> Items from a data source

......

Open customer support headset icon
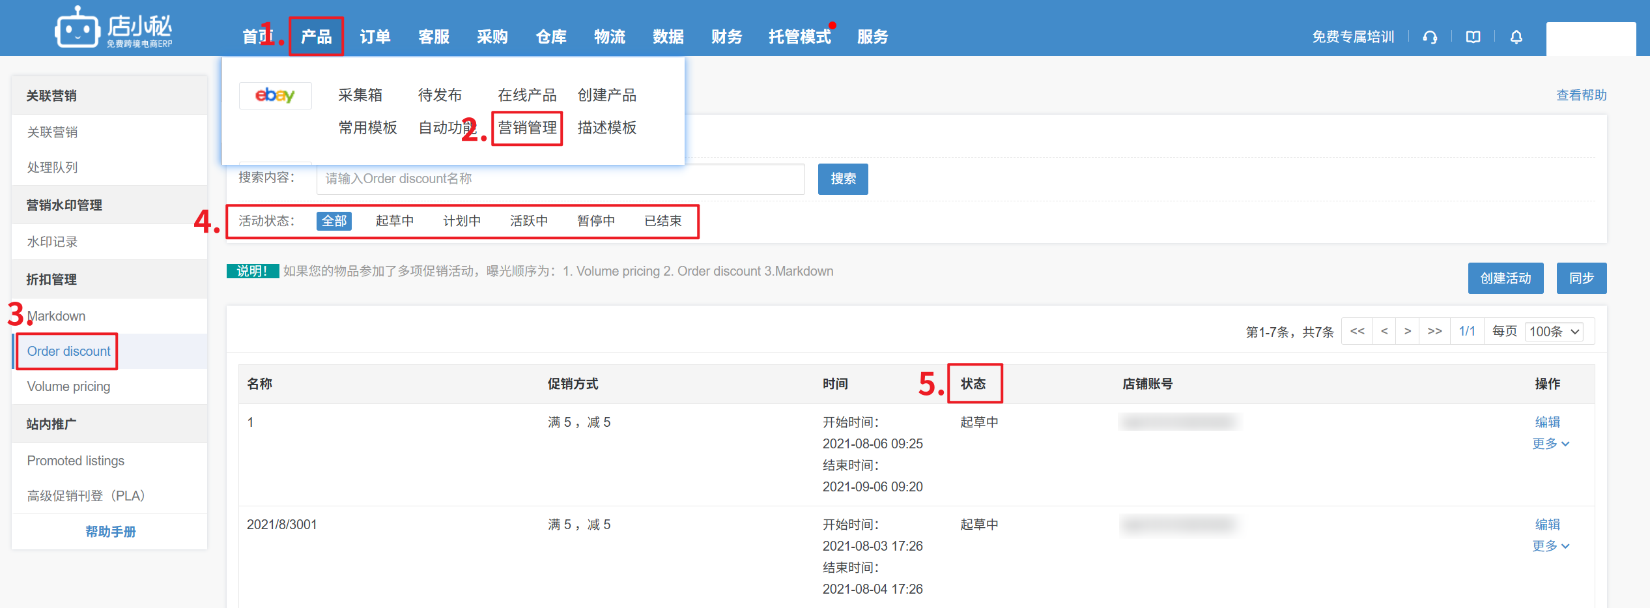The width and height of the screenshot is (1650, 608). (x=1430, y=37)
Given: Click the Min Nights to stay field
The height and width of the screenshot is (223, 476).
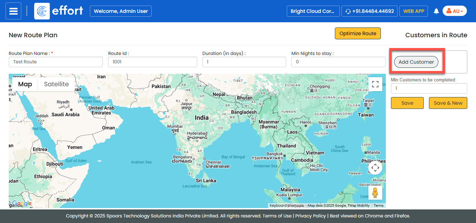Looking at the screenshot, I should [x=338, y=62].
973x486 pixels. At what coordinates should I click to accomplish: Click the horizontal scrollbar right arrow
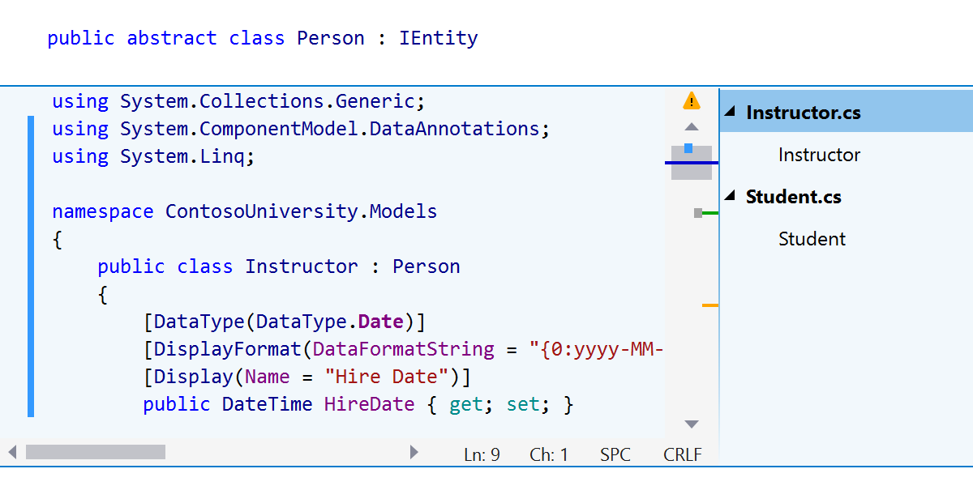(x=414, y=452)
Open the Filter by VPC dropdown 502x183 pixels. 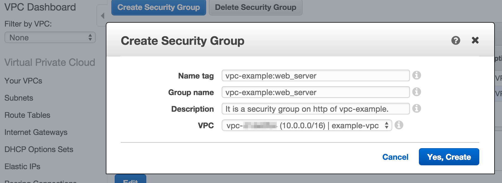[x=50, y=37]
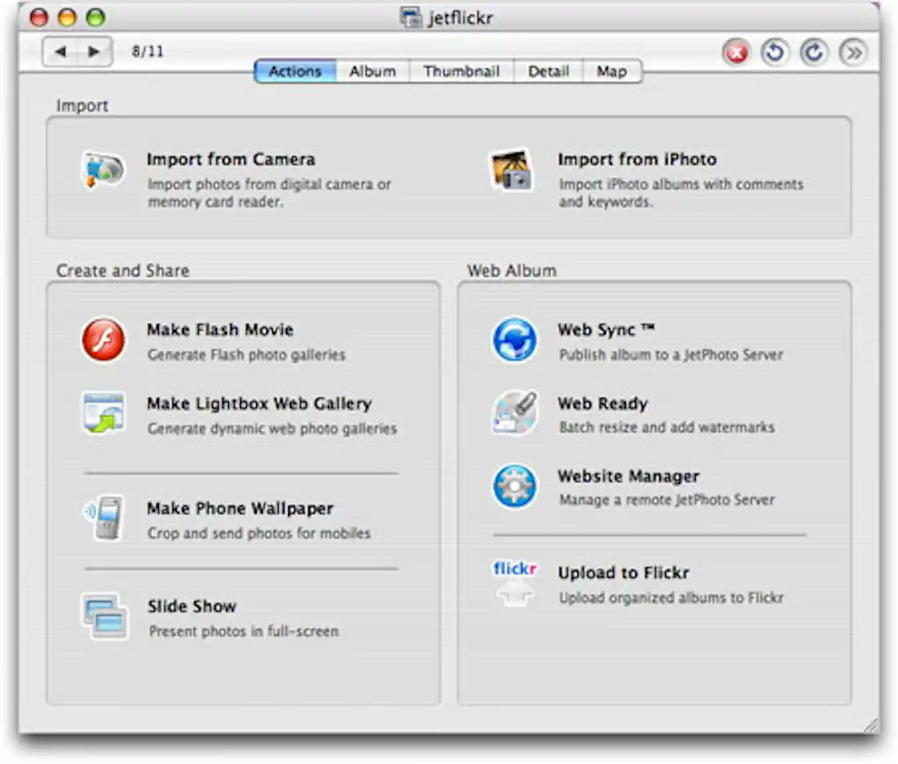Select the Web Ready batch resize icon

(x=514, y=412)
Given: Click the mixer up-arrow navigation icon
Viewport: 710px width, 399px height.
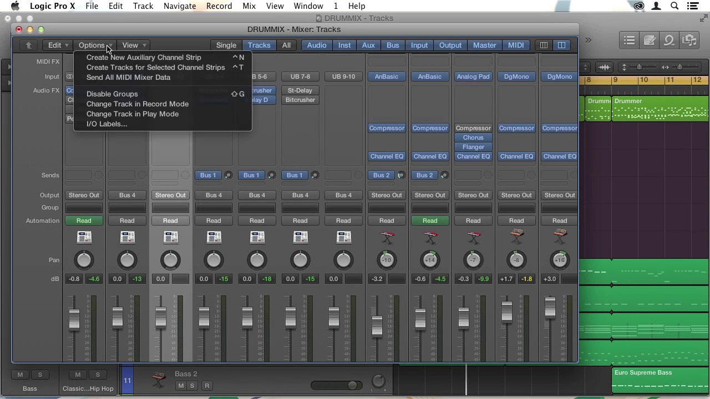Looking at the screenshot, I should tap(28, 45).
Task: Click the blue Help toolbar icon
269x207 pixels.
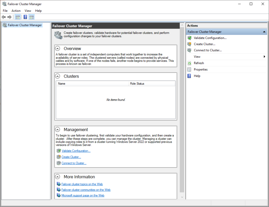Action: (x=25, y=17)
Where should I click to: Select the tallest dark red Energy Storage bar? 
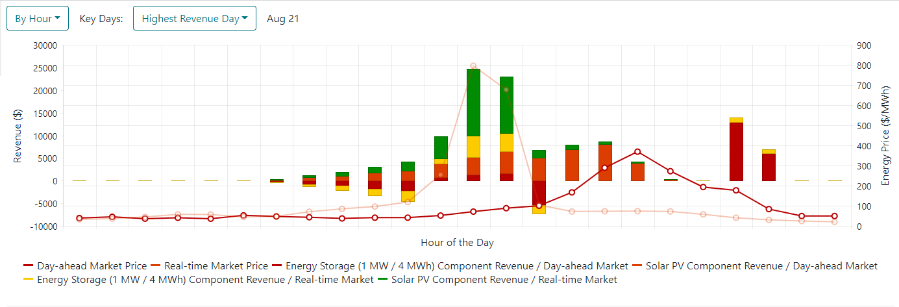click(735, 151)
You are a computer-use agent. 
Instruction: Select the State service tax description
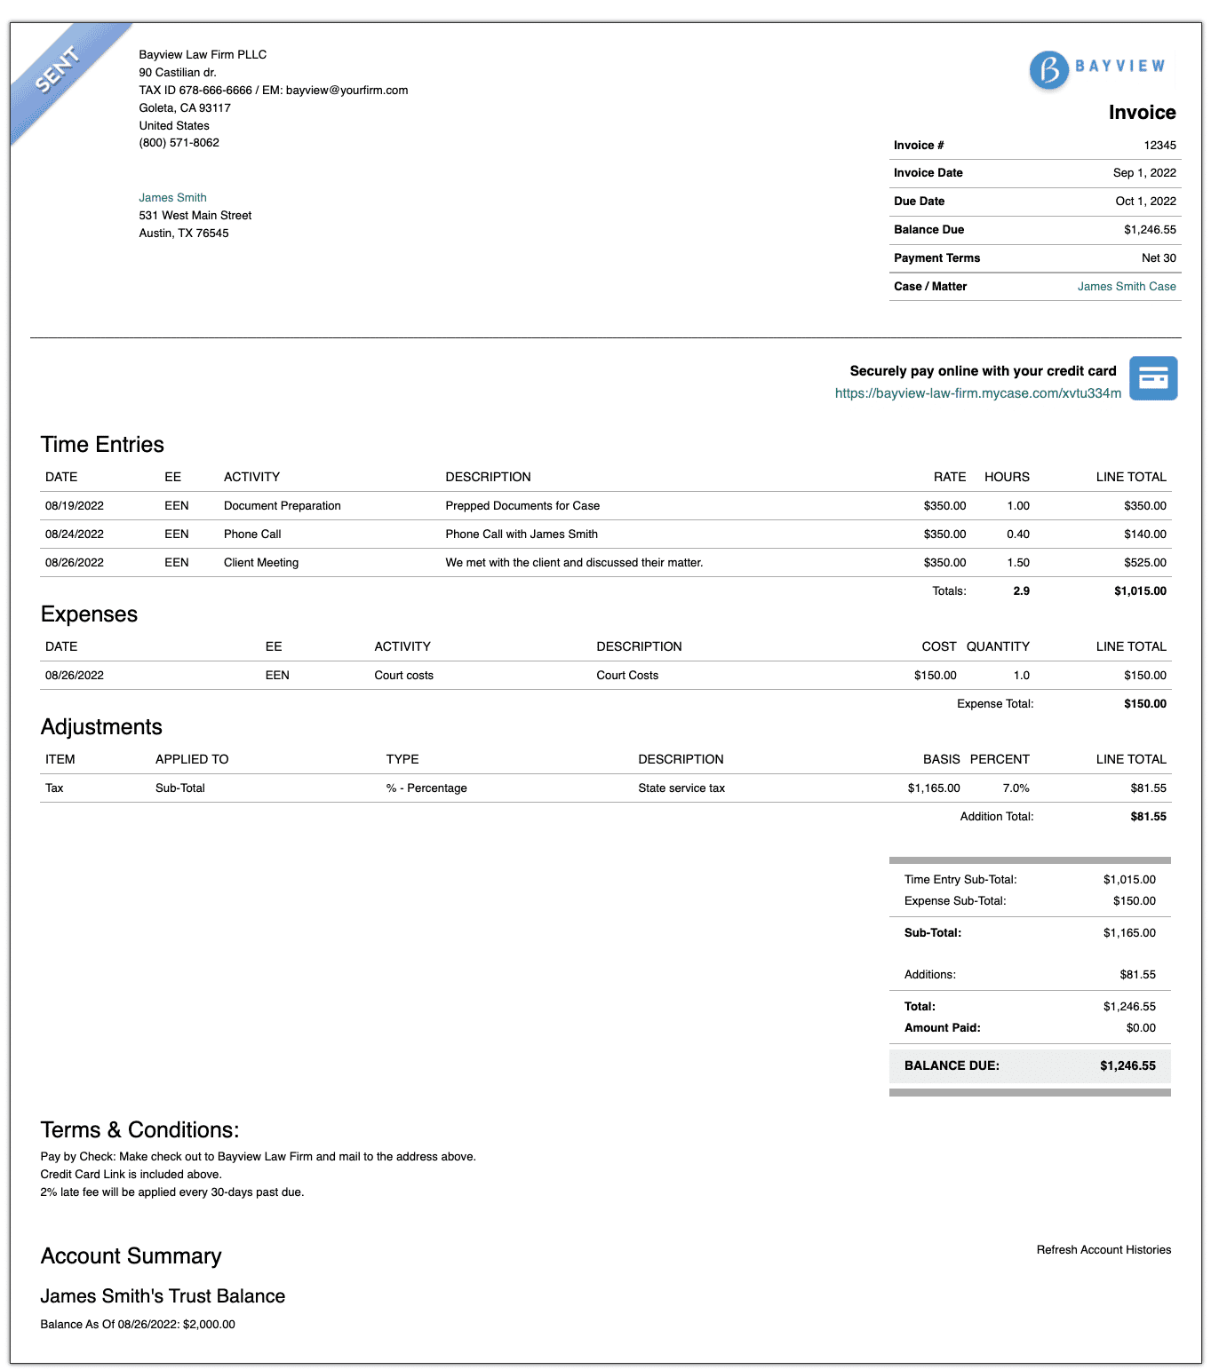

......

> Exercise aim
Single out each line of the records above with the string "Given" in it, and copy it.

> Reply
Given: Click the Min Nights to stay field
Given: Click the mixer up-arrow navigation icon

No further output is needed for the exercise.